Complete the following ▸
1. In the passage about the disputed farm agreement, what did the duke's agent or bailiff ask the farmer to send?
2. List every condition attached to the tenant's yearly team-work in the agreement terms quoted in the passage about the disputed farm agreement.
3. Go on with the passage about the disputed farm agreement, starting right after its last sentence.

Another perplexing question which came before the English courts some years ago, and which not less vividly shows the importance of attention to the words we use, related to the meaning of the word “team,” as used by writers generally, and used in a written agreement. A certain noble duke made an agreement with one of his tenants in Oxfordshire concerning the occupancy of a farm, and a portion of the agreement was couched in the following terms: “The tenant to perform each year for the Duke of ——, at the rate of one day’s team-work, with two horses and one proper person, for every fifty pounds of rent, when required (except at hay or corn harvest), without being paid for the same.” In other words, the rent of the farm was made up of two portions, the larger being a money payment, and the former a certain amount of farm service. All went on quietly and smoothly in reference to this agreement, until one particular day, when the duke’s agent or bailiff desired the farmer to send a cart to fetch coals from a railway station to the ducal mansion. “Certainly not,” said the farmer. “I’ll send the horses and a man, but you must find the cart.” “Pooh, pooh! what do you mean? Does not your agreement bind you to do team-work occasionally for his Grace?” “Yes, and here’s the team; two horses and a careful man to drive them.” “But there can’t be a team without a cart or wagon.” “O yes, there can, the horses are the team.” “No, the horses and cart together are the team.”

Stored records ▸
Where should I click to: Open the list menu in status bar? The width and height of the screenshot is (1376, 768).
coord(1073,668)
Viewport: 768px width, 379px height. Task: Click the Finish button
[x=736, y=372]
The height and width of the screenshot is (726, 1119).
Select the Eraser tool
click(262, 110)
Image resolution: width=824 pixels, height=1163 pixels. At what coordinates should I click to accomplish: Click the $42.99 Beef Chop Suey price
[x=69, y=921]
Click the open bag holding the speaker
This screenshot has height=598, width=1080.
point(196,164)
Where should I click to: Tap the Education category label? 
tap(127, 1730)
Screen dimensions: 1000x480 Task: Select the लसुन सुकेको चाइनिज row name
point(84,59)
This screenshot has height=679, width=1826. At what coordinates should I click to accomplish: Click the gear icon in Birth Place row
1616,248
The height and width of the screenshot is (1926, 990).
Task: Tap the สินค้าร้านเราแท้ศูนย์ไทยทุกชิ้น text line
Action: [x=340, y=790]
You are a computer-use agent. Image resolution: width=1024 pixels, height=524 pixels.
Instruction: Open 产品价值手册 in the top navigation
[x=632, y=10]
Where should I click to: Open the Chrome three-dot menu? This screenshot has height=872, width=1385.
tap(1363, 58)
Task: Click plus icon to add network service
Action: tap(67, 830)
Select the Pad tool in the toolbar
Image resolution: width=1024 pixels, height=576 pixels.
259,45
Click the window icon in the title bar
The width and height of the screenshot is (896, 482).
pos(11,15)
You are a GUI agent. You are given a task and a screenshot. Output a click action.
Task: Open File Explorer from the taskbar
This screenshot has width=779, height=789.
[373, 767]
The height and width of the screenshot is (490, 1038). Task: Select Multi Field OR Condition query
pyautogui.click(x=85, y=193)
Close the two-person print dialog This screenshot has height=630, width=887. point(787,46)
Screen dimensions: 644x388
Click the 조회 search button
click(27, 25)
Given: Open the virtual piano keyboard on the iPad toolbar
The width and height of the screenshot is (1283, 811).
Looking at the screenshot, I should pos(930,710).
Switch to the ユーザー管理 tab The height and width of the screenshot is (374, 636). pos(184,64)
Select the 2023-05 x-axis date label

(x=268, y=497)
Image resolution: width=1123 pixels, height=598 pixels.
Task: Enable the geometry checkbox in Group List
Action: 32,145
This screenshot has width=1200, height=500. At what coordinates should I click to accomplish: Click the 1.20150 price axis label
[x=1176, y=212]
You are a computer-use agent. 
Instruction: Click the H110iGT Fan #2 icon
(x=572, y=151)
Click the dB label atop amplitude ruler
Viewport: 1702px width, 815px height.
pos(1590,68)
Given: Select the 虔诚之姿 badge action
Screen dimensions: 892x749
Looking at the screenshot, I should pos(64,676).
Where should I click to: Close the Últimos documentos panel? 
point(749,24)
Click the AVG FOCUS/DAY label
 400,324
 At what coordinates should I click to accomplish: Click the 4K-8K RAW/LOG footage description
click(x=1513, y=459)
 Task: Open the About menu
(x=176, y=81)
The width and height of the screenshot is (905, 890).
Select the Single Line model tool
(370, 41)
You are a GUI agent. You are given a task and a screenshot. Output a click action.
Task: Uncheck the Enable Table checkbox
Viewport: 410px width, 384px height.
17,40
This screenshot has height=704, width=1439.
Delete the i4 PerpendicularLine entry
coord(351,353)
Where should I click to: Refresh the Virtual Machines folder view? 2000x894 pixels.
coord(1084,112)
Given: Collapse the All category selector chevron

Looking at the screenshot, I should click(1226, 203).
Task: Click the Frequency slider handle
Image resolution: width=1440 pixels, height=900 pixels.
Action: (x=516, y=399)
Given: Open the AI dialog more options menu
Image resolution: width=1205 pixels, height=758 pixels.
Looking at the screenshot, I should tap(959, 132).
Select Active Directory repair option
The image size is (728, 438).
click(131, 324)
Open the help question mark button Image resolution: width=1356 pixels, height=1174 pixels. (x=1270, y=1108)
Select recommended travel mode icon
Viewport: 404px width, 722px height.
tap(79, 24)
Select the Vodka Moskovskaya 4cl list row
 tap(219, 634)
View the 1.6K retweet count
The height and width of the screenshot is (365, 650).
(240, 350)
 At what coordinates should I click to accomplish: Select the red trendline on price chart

Activity answers ▸
1. A cart to fetch coals from a railway station to the ducal mansion.

2.
- One day's team-work for every fifty pounds of rent
- With two horses
- With one proper person
- When required
- Except at hay or corn harvest
- Without being paid for the same

3.
The question which the court was called on to decide in the lawsuit which followed, was,—What is a “team”? The case was at first tried at Oxford, before a common jury, who gave a verdict substantially for the duke. A rule was afterward obtained, with a view to bring the question of definition before the judges at the Court of Queen’s Bench. The counsel for the duke contended that as team-work cannot be done by horses without a cart or wagon, it is obvious that a team must include a vehicle as well as the horses by which it was to be drawn. Mr. Justice A. said that, in the course of his reading, he had met with some lines which tend to show that the team is separate from the cart,—
“Giles Jelt was sleeping, in his cart he lay;
Some waggish pilf’rers stole his team away.
Giles wakes and cries, ‘Ods Bodikins, what’s here?